The old woman stops and looks at me.

“Is he still in pain?” she asks, her voice soft, but there’s a sharpness to it that I can feel deep inside me. “Still cold? Still walking around without a heartbeat?”

My heart tightens, and I want to say something—anything—but the words catch in my throat.

Heartbeat… No heartbeat.

My eyes widen as I review all the moments I thought it was strange I couldn’t hear his.

“You aren’t one of us,” she says, voice flat. “But you are human. A kin sister, of sort.” She studies me carefully. “A human being with an elf or a giant or a troll, it is unwise. Before you stay with him, you should know the truth.”

I swallow hard, uncertain of where this is going. “What truth?”

My pulse pounds in my throat and my hands go numb. It isn’t her who makes me feel unsafe so much as it is the look in her eyes.

Her lips press together, her hand brushing against the curve of the cavern wall. She doesn’t look at me for a moment, lost in thought. When she finally speaks, her voice is heavy with time, with things unsaid.

“Long ago, I met your troll. He was young then—different. He came here to make a deal. To remove his heart, so he would never have a mate. ”

“He did what?” My voice is raw with disbelief.

“He didn’t want to be bound,” she continues, the words coming slower now, like she’s reluctant to say them. “He said he had a woman—that she was more important to him than the future.”

Her gaze softens as she looks at me, almost protectively.

“Are you telling me… one of these debts is his?”

She nods once, then leads me into another room. More debts are swirling above us, but in the center of the small space, there is something deep purple. It’s large, carved from crystal, but not still. It moves. It glows. It pumps.

Beats .

I look back at the witch, still unable to process what is happening. “You are saying that is?—”

“His heart. He paid me.

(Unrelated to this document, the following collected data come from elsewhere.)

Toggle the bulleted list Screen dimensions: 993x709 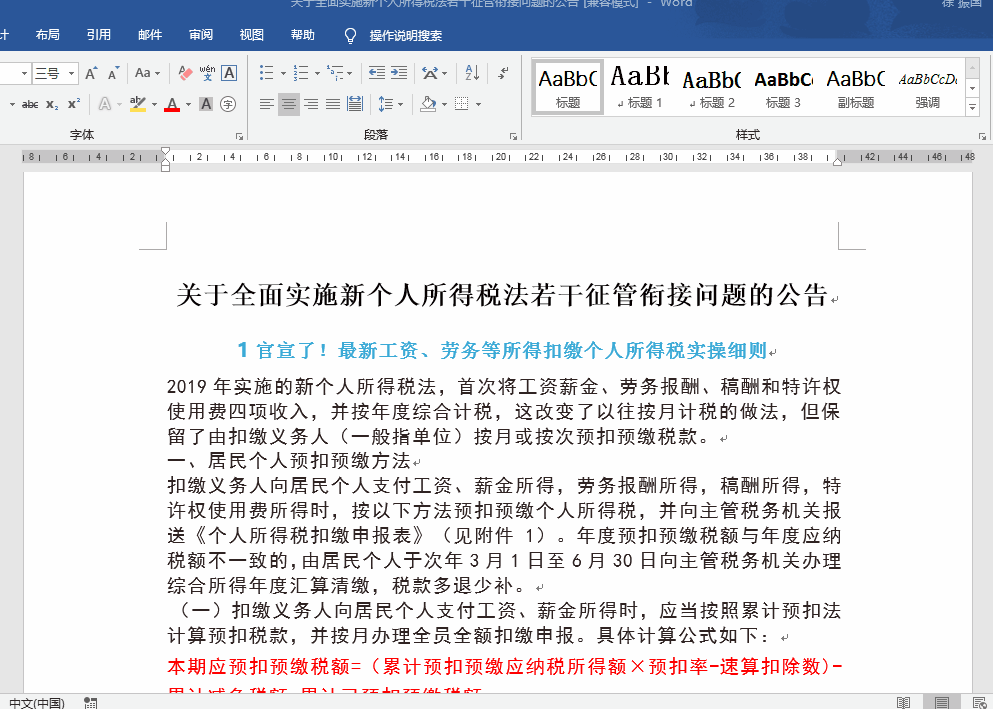tap(265, 74)
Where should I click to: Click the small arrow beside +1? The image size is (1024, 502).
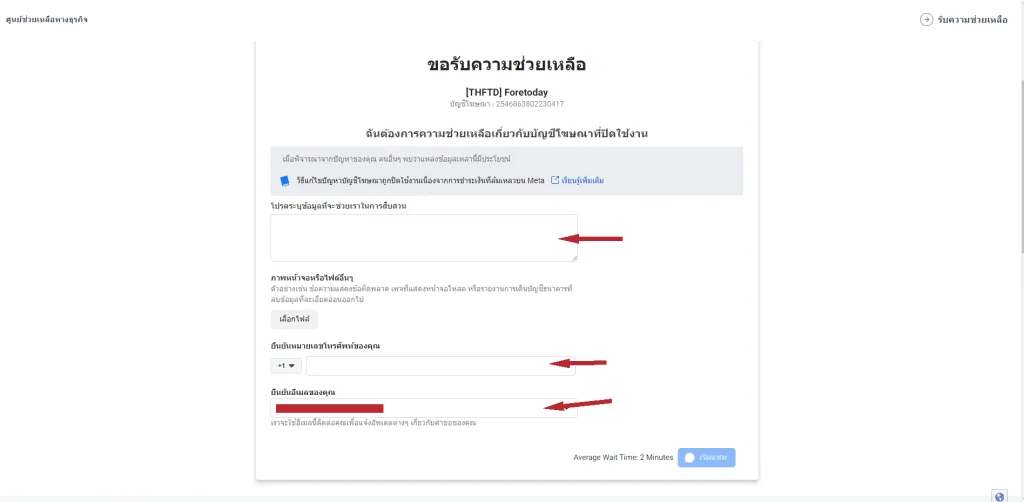click(x=292, y=366)
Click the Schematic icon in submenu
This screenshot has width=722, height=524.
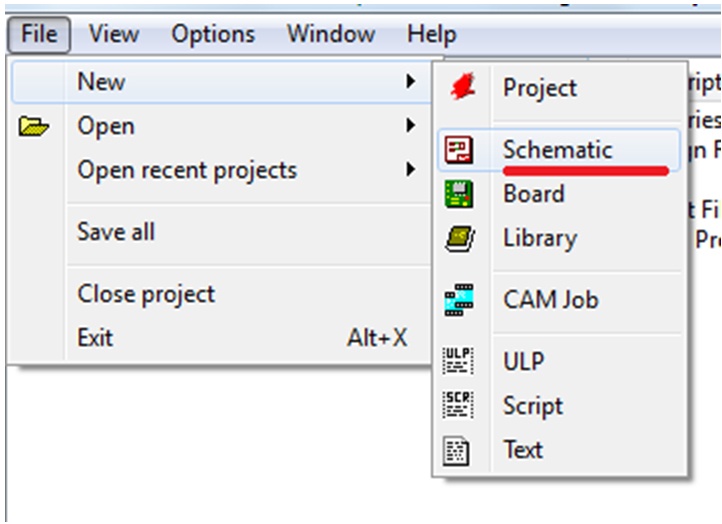coord(458,150)
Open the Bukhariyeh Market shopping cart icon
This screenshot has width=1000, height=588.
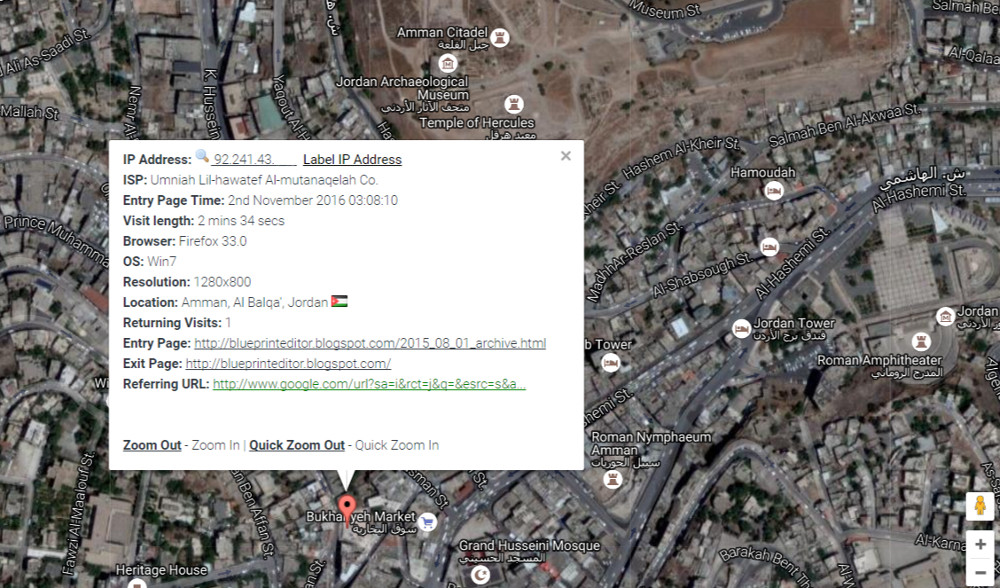tap(427, 522)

I took it, and sent it here for keeping.”

I look back.

Vann’s heart.

It hovers, caught in a web of light.

When I step completely inside the room, it sings.

The sound is not something I hear with my ears but something that moves through my bones, the Fuegorra in my chest humming in response. A call. A tether.

The stone embedded in my chest starts to glow brilliantly.

No. My eyes burn and I let out a sob.

The pull is undeniable. Because I know, I feel it.

I am his mate.

The truth slams into me, and the breath is ripped from my lungs. My knees give way, and I grip the nearest rock for balance. My vision blurs with unshed tears.

He had never told me about this. Not only had he hid this, he’d lied to me. He told me that he was mated. That we could never be.

“Did—”

I break off.

“Did he know that the other woman wasn’t his mate?” I ask.

The old woman nods.

“How do you?—”

Her hand reaches out and touches mine, and I am transported to a distant time. I watch the memory from her eyes, seeing Vann. I hear him insist on her services.

Watch her warn him, only for him to promise that he would never want another.

When the memory fades, my cheeks are wet.

The sting of not being chosen hurts. It burns and aches, but even then, I might be able to forgive it.

The lie, after all the trust we’d shared. After every secret I’d told him?

That… I cannot forgive.

The thought hits me as I stare at his heart, glowing and perfect, suspended in the air like a mockery.

I can’t help but review each moment I poured out my soul. Did he know we were mates all along? He let me cry while I told him about children, and a future, and a happy, quiet life.

He listened, as if he had not been the one to rip those dreams away.

But it doesn’t stop there.

More images push into my mind, relentless, cruel.

A home we built together, far from war and pain, with a fire that never goes cold. A child, our child , with blue skin and my dark eyes, gripping Vann’s finger and giggling, babbling sounds that mean nothing and everything. I see him holding them the way he holds his weapons—as if they were both precious and powerful. I see laughter shared between us, quiet moments of warmth, safety. We could have had a love that would have been unbreakable.

I see a future that is now destroyed because he chose someone else. He gave his heart away before he ever met me, before he ever touched me, before he ever let me believe there could be something more.

He didn’t stop me.

But he let me believe. Let me trust him.

My breath shudders, my hands shaking as I curl them into fists. I let him heal the wounds on my body, let his touch chase away the pain.

And now, he is the one who carves apart my soul. This is betrayal. This is the undoing of everything I thought I could be.

“It is in their nature to deceive humans. You should protect yourself, child. He won’t protect you."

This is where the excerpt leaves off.